The most common source of infection for PTB is smear positive cases in adult age groups [2]. The minimum age in all studies included in this review was 14 years; therefore our result suggested that the missed cases are infectious. In support of this, the first Ethiopia national tuberculosis surveillance revealed that 55% of undetected cases in the community were among the younger age groups (15–34 years) [23].

The pooled prevalence estimate of undiagnosed smear positive PTB in this review (79.8/100,000(95% CI, 56.3–112.8) was slightly lower than study from Korea (93/100,000) [29] and Bangladesh (95/100000) [30]. More than a twofold higher than our result were also found in South India (169/100000) [31] and Philippines (310/100,000) [32].

The overall bacteriologically confirmed pooled prevalence estimate was found to be 191/100,000(95% CI, 141.3–258). This finding was slightly higher than the recent (2017) WHO (164/100,000) estimate of Ethiopia [33], though it was about one-fifth of the point prevalence rate of tuberculosis in the Ethiopian prisons (888/100,000) [34]. This review also noted that nearly half the bacteriologically confirmed PTB cases in the general population were smear positive and undiagnosed.

Further comparison of the epidemiological backgrounds of PTB cases detected by active and passive case finding revealed more than twofold of bacteriologically confirmed PTB cases were left undiagnosed in the community. Similarly, a study in Uganda showed more PTB cases were identified by active case detection [26]. In contrast, a study in South Africa revealed more than four folds of the PTB cases were detected by the health facilities [35]. This may be related to health system in South Africa which is easily accessible and has a strong TB referral system.

According to WHO, individuals who suffered from cough with a duration of more than 2 weeks are expected to visit health institutes for tuberculosis diagnosis [36]. In the current review, however, about 2.7% of individual who had cough for more than 2 weeks was not visited the nearby health facilities. This is equivalent to a study in rural community in the country (2%) [37].

This study had certain limitations. First, it included only published peer-reviewed studies and important data might be missed from unpublished studies.
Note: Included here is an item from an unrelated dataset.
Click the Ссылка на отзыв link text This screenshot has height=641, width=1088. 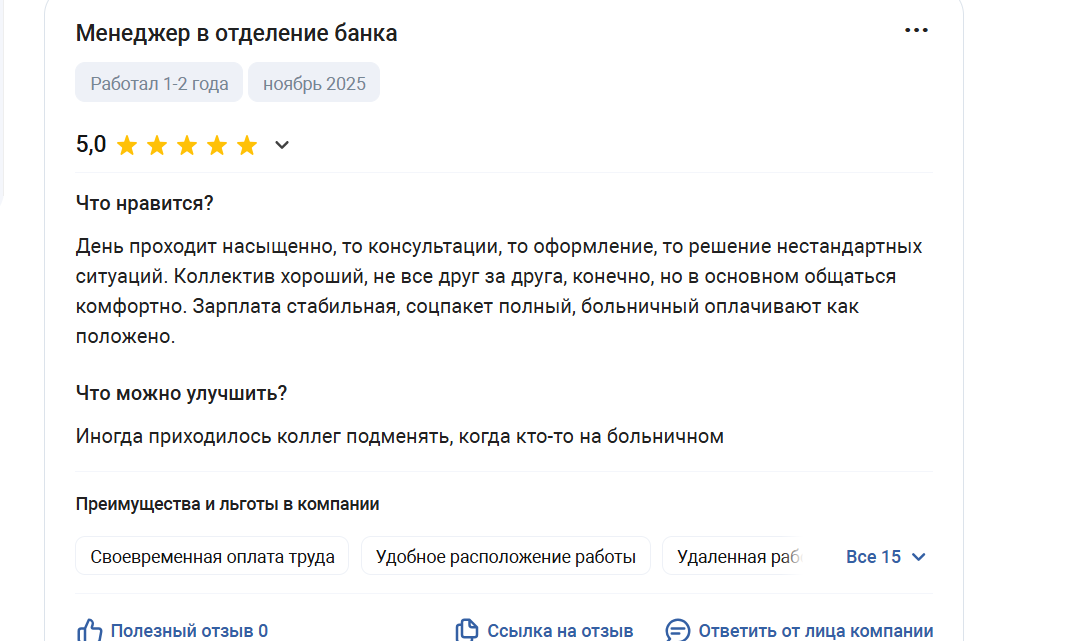click(560, 631)
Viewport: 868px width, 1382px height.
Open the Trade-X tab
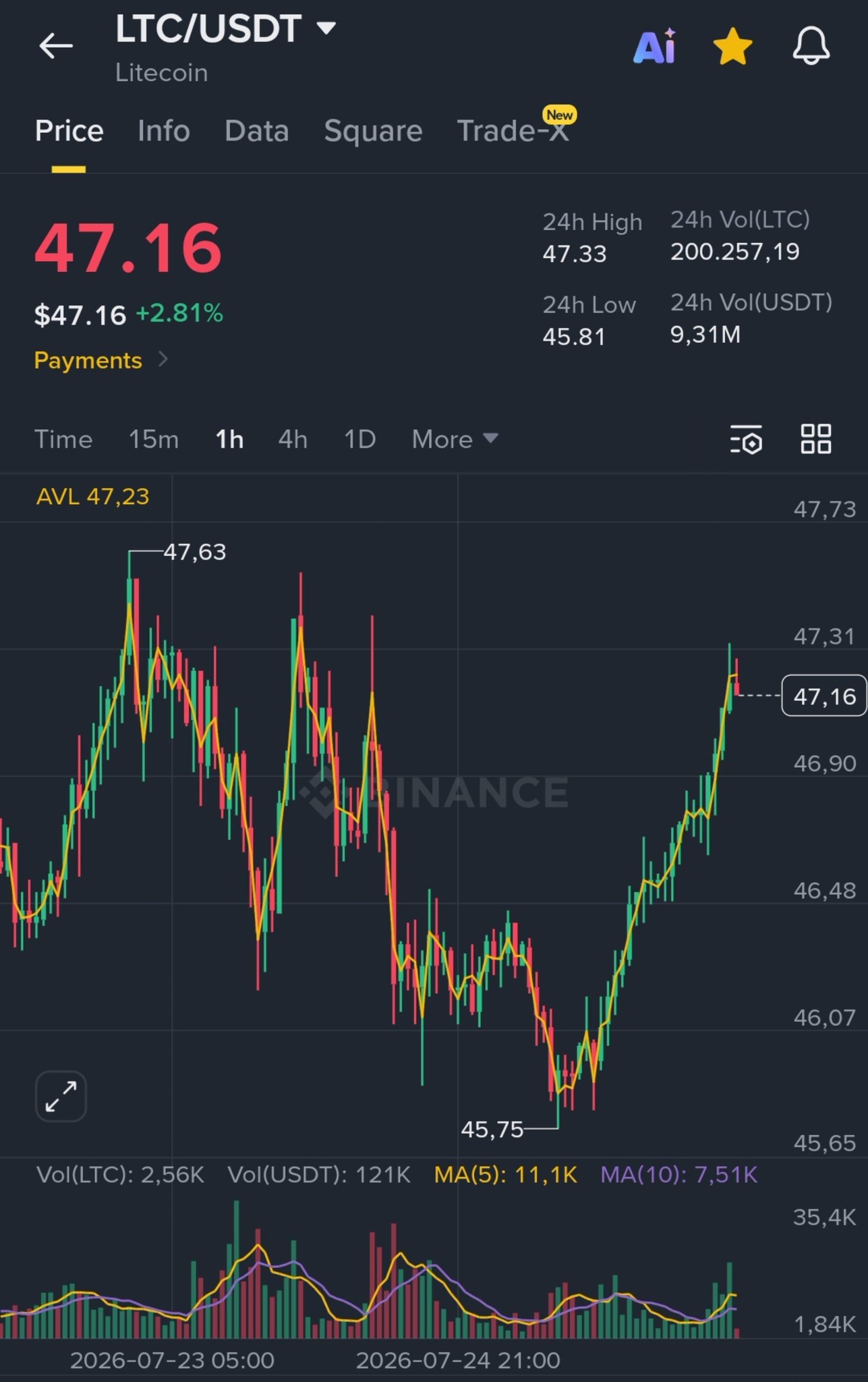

Second, prevalence as a measure of disease burden has limitations as it provides an estimate at a single point in time and cannot distinguish between disease as a result of recent infection and disease from reactivation, limiting understanding of current transmission. Third, lack of information and data from some pastoral region including the Gambella, Somalia and Benshangul-Gumz made it difficult to generalize the findings. Lastly, heterogeneity was relatively high in all analyses. To address the issue of potential variability across studies, the analysis was performed by using random effect model that takes into considerations of any heterogeneity inherent in the meta-analysis and tends to give more conservative estimate. Nevertheless, the main strength of this review was that most of the included studies had large sample sizes. Two investigators independently extracted dataand reviewed the articles to obtain data accurately. We report the results in accordance with the PRISMA statement.

Conclusion

The analysis revealed a high prevalence of undiagnosed smear positive PTB among potentially infectious age groups in Ethiopia. This could be the potential source for the ongoing transmission of tuberculosis in the community. Therefore, we recommend strengthening of active tuberculosis detection in the country.